Były klubowy kolega Roberta Lewandowskiego z Bayernu Monachium zaskoczył swoich fanów. Douglas Costa otworzył konto na platformie OnlyFans.
Współpraca z platformą
Decyzja ta była szeroko komentowana w mediach zagranicznych. W oficjalnym komunikacie Costa wyjaśnił, że jego motywacją do podjęcia tej współpracy była wiara w potencjał globalny marki oraz możliwość tworzenia unikalnych treści dla swoich fanów.
OnlyFans kojarzy się głównie z portalem dla dorosłych. To medium stara się jednak rozszerzać swoją działalność. Platforma chce przyciągać twórców z różnych dziedzin, w tym sportu.
Douglas Costa zaznaczył, że jego treści będą ekskluzywne, ale nie będą miały charakteru erotycznego. Sportowiec zamierza korzystać z platformy do budowania bliższych relacji z fanami oraz dostarczania im materiałów, których nie znajdą na innych mediach społecznościowych.
Jak dotąd, jego obecny klub, Sydney FC, nie skomentował decyzji Costy.
Nie będzie treści dla dorosłych
Media zwracają uwagę na to, że coraz więcej sportowców, zwłaszcza z Australii, decyduje się na założenie konta na OnlyFans.
Przykładem jest tenisista Nick Kyrgios oraz rajdowa zawodniczka Renee Gracie, która dzięki treściom publikowanym na platformie zarobiła wystarczającą kwotę, aby w ten sposób sfinansować swoją karierę sportową.

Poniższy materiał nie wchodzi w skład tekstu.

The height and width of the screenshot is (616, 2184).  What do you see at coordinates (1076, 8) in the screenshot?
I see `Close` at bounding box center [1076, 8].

W przypadku Douglasa Costy nie ma żadnych wskazówek, że planuje on udostępniać treści przeznaczone wyłącznie dla dorosłych, jak robią to niektórzy inni sportowcy.
Douglas Costa swoje największe sukcesy świętował podczas gry w Bayernie Monachium, gdzie miał okazję występować u boku Roberta Lewandowskiego. Po przejściu do Juventusu jego kariera nieco wyhamowała.